[Stored items]
::::::

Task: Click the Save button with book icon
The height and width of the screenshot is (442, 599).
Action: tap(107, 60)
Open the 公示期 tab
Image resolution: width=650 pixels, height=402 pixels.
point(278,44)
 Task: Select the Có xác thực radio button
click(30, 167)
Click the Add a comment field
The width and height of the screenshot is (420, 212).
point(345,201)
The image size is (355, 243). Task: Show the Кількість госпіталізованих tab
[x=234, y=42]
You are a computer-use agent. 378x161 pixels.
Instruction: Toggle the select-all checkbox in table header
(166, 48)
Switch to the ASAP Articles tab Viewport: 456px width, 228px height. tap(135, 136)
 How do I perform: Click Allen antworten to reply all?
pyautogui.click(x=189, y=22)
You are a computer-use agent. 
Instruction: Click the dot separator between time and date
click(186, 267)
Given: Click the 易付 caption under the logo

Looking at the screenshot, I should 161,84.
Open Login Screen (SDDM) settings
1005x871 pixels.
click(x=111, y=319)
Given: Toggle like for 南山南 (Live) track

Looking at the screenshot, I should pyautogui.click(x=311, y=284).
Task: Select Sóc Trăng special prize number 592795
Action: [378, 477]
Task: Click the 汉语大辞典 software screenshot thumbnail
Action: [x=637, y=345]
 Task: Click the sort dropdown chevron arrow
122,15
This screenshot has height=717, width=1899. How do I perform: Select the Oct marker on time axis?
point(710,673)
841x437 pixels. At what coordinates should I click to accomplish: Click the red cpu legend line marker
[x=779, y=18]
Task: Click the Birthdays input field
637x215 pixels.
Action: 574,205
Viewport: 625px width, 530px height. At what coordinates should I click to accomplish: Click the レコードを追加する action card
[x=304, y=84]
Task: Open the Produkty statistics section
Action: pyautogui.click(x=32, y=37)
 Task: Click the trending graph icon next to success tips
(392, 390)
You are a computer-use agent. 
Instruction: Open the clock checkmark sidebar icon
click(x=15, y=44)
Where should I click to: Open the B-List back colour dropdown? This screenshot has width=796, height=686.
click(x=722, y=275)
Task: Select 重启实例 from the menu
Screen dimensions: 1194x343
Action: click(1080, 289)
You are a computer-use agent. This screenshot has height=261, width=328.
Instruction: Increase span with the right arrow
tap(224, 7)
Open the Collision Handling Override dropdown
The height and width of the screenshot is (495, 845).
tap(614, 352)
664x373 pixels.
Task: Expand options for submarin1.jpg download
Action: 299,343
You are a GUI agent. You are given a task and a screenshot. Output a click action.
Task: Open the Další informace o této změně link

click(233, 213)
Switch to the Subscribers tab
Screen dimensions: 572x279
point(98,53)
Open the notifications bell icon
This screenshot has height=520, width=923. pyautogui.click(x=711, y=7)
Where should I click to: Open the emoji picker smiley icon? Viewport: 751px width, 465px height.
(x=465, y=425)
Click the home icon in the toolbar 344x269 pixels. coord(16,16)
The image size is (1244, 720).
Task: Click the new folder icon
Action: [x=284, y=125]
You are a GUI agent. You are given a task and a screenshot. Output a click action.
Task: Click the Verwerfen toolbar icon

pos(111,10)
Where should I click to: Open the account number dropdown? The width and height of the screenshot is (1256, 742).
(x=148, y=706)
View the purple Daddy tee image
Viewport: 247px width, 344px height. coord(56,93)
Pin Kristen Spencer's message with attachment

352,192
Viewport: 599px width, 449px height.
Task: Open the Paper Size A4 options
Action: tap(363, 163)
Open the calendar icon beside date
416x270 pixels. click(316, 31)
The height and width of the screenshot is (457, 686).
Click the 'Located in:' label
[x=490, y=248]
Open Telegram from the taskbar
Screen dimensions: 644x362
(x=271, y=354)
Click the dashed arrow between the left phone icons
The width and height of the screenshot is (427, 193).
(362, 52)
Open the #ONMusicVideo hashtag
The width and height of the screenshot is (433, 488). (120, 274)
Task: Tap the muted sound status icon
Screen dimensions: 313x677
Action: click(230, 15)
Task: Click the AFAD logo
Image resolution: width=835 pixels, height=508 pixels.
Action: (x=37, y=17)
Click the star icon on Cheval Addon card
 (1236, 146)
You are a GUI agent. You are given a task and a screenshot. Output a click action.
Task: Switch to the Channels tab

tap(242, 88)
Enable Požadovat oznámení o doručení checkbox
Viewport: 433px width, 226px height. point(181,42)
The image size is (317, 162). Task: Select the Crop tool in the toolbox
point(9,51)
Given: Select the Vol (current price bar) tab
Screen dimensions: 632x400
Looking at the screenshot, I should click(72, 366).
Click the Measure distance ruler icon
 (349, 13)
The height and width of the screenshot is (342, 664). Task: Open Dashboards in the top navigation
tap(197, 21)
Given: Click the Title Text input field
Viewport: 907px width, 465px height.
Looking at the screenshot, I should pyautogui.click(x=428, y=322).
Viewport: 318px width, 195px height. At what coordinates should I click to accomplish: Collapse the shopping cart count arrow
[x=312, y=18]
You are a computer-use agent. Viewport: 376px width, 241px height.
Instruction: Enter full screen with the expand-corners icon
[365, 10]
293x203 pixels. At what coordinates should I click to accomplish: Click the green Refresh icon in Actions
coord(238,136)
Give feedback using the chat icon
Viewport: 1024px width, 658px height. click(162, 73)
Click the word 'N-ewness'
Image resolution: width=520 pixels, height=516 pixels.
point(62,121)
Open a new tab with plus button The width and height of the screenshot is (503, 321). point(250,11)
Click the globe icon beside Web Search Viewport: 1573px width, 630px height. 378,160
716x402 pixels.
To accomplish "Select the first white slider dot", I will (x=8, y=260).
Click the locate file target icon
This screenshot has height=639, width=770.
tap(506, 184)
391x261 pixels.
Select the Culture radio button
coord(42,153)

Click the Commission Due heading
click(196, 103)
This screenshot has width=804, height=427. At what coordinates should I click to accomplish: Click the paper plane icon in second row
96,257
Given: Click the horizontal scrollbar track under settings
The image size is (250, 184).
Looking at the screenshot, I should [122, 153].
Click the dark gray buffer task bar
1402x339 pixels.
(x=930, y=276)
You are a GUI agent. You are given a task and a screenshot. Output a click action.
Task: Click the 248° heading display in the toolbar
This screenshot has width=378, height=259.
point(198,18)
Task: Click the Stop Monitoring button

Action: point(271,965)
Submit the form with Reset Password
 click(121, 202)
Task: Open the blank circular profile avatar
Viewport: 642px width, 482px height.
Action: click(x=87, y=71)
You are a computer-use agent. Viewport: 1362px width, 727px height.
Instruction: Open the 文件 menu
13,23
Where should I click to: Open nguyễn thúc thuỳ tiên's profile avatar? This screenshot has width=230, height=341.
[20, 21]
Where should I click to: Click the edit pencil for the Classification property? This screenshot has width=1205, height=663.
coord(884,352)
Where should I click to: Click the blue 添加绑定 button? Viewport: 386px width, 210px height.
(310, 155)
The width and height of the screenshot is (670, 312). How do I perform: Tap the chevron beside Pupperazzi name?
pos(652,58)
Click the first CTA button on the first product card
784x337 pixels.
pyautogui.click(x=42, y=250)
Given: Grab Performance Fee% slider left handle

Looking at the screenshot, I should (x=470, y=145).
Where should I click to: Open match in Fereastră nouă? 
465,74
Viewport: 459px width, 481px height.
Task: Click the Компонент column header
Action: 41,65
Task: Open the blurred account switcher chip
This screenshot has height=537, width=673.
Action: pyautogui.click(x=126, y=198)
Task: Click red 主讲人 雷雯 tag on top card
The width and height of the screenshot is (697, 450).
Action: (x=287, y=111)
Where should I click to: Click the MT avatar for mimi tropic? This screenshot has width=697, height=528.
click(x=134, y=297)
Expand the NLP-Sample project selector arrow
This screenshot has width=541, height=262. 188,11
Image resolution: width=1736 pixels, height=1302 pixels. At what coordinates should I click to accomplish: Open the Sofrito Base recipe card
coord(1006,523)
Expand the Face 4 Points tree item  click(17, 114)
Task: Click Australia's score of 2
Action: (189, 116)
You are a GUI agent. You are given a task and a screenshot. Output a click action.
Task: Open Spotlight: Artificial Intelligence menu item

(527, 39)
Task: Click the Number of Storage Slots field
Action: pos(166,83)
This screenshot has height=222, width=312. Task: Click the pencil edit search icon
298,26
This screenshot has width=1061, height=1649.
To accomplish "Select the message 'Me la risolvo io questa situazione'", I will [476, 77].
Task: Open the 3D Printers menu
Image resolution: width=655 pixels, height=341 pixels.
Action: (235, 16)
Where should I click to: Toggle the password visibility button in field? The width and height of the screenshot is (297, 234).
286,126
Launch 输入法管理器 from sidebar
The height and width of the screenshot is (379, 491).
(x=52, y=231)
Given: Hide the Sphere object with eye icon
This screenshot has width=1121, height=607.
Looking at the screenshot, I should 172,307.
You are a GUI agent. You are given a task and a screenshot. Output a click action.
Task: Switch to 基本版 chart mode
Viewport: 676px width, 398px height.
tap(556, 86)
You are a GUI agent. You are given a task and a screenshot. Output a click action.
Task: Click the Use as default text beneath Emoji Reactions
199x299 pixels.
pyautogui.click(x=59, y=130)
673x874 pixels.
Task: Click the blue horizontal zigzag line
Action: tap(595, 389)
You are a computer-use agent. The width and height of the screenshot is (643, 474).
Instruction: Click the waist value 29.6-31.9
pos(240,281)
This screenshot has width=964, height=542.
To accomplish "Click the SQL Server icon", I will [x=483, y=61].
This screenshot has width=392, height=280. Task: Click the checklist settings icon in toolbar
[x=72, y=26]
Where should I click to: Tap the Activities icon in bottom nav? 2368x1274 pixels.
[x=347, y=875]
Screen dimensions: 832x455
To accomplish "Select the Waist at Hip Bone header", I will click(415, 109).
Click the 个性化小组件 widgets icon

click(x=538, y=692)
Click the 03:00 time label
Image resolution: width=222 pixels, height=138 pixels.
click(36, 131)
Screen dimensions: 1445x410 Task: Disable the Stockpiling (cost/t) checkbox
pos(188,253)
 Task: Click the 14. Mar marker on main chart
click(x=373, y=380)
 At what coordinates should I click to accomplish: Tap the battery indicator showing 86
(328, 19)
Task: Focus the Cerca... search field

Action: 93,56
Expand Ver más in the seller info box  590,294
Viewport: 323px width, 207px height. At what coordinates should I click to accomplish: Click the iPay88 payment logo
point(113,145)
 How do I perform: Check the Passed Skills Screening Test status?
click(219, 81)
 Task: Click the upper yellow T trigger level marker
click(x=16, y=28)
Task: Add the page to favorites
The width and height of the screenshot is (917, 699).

::::::

**Requirement**
Copy out the range of lines above starting at the line with "Screen dimensions: 1194x343" and ending at the line with "Click the dashed", exactly and including both.

**Expected output**
Screen dimensions: 1194x343
Action: click(1080, 289)
You are a computer-use agent. This screenshot has height=261, width=328.
Instruction: Increase span with the right arrow
tap(224, 7)
Open the Collision Handling Override dropdown
The height and width of the screenshot is (495, 845).
tap(614, 352)
664x373 pixels.
Task: Expand options for submarin1.jpg download
Action: 299,343
You are a GUI agent. You are given a task and a screenshot. Output a click action.
Task: Open the Další informace o této změně link

click(233, 213)
Switch to the Subscribers tab
Screen dimensions: 572x279
point(98,53)
Open the notifications bell icon
This screenshot has height=520, width=923. pyautogui.click(x=711, y=7)
Where should I click to: Open the emoji picker smiley icon? Viewport: 751px width, 465px height.
(x=465, y=425)
Click the home icon in the toolbar 344x269 pixels. coord(16,16)
The image size is (1244, 720).
Task: Click the new folder icon
Action: [x=284, y=125]
You are a GUI agent. You are given a task and a screenshot. Output a click action.
Task: Click the Verwerfen toolbar icon

pos(111,10)
Where should I click to: Open the account number dropdown? The width and height of the screenshot is (1256, 742).
(x=148, y=706)
View the purple Daddy tee image
Viewport: 247px width, 344px height. coord(56,93)
Pin Kristen Spencer's message with attachment

352,192
Viewport: 599px width, 449px height.
Task: Open the Paper Size A4 options
Action: tap(363, 163)
Open the calendar icon beside date
416x270 pixels. click(316, 31)
The height and width of the screenshot is (457, 686).
Click the 'Located in:' label
[x=490, y=248]
Open Telegram from the taskbar
Screen dimensions: 644x362
(x=271, y=354)
Click the dashed arrow between the left phone icons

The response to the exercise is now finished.